Siobhain McDonagh, the Labour MP for Mitcham and Morden in south London, told that at one local school, only about 50 per cent of parents had so far agreed, with hundreds of consent forms still missing. The school was now having to ring round every parent one by one. 

In the House of Commons this week, Ms McDonagh called for an “opt out” rather than “opt in” consent system, to ensure a “far greater number of pupils are tested while retaining a parent’s right to choose”. 

The Association of School and College Leaders also said it had “picked up some concerns about the number of parents not consenting” as well as “the effort involved for schools in trying to obtain that consent”. 

Catch-up package not sufficient

The education catch-up package unveiled in England is “not sufficient”, the Government’s own education recovery tsar has said. 

Sir Kevan Collins, who was appointed Education Recovery Commissioner in February, said that the Government’s catch-up package was a “good start, but it’s not a recovery plan”. 

Last week, Boris Johnson announced £400m of new funding to pay for measures such as summer schools and an expansion in tutoring to help bring children back up to speed after the lockdown.  

In total, the Government has committed £1.7bn to catch-up. 
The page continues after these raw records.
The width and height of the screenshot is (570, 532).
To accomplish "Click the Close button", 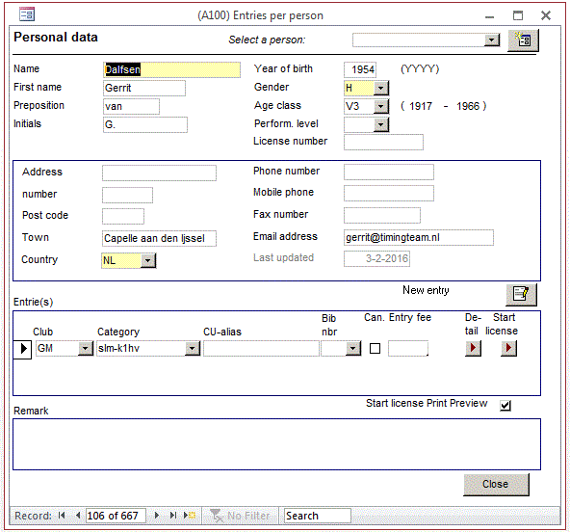I will 496,485.
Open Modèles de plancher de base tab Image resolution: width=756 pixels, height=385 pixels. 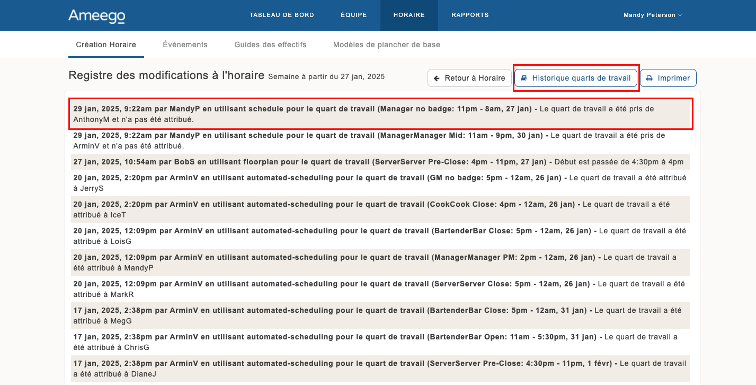click(386, 45)
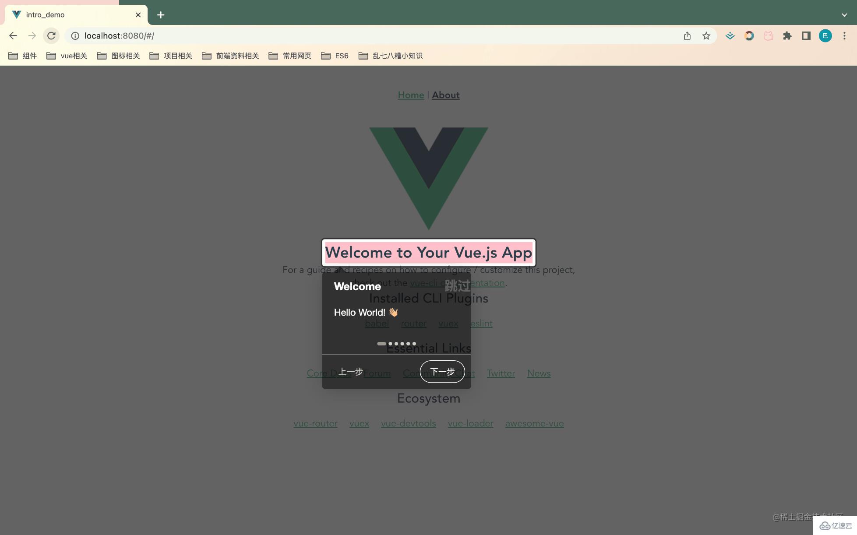Click the vue-router ecosystem link
The image size is (857, 535).
point(315,423)
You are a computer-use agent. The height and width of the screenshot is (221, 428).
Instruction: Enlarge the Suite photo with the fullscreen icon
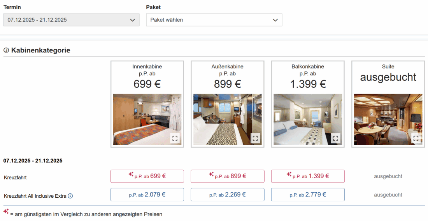416,138
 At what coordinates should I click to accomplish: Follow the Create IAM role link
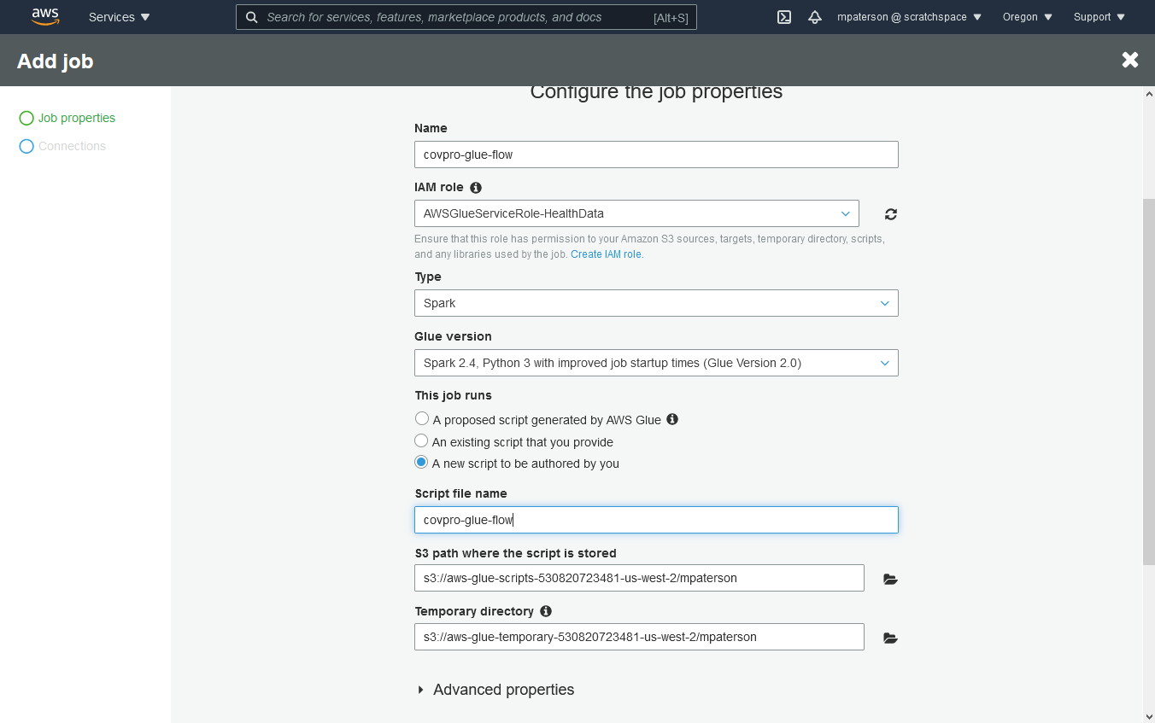[606, 254]
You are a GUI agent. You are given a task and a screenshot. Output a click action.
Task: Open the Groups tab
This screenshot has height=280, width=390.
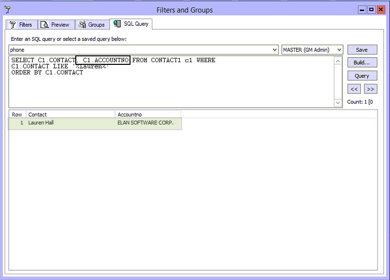(x=92, y=25)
However, appearing in front of the Commons Education Select Committee on Tuesday, Sir Kevan said: “I don’t think there’s enough of an integrated strategy, and I think I’ve said clearly that the summer package that was announced last week is a good start but it’s not a recovery plan. We need to go much further with some more fundamental and long term pieces of work.” 

Sir Kevan said he was open-minded to extending the school day to provide more time for teaching and enrichment activities. “It’s a time for all things being considered, all things being available,” he said. 

However, Julie McCulloch, ASCL’s director of policy, said that an opt-out system was “potentially problematic” because lateral flow tests are “effectively a medical procedure”. 

Sir Dan Moynihan, the chief executive of the Harris Federation – which runs 50 schools in the south-east – told i that while the situation was a “struggle” he was in favour of the current opt-in system.

He said: “We’d rather do it this way round than have a situation where consent is assumed, because there is a small number of parents – some are anti-vax, some don’t want to cooperate – and the worst thing for us would be to give tests to those children against their parents’ wishes. It will alienate them and cause problems, so I’d much rather persuade people as best we can. 

“There are a small and vociferous number who don’t want masks, didn’t want temperature checks when that was going on, wrongly believed we might be administering vaccines in schools, because I think they’re prey to what they’ve picked up on social media.”

Sir Dan said that his academies had currently obtained the consent of about 70 to 80 per cent of parents on average, and admitted the process was “hard work for the schools”. 

He added: “It won’t be true of everyone that hasn’t sent a form back, but those that need persuading and who don’t really understand will be amongst those who haven’t, and therefore getting on the phone is an important thing. 

“They might also be people who themselves when it comes to their turn for a vaccine, might decline it, so the more work we can do to persuade people that all this is helpful, the better.” 

Elsewhere on Tuesday, Downing Street said that primary school children should not be made to wear face coverings after learning a council was encouraging their use

The Prime Minister’s official spokesman said that officials had been in contact with Redbridge Council in east London after it told its primary schools that pupils should be advised to wear masks. 

A Department for Education spokesman said: “Our guidance is clear – face coverings are only necessary for pupils in Year 7 and above and we are in contact with the council on the matter.”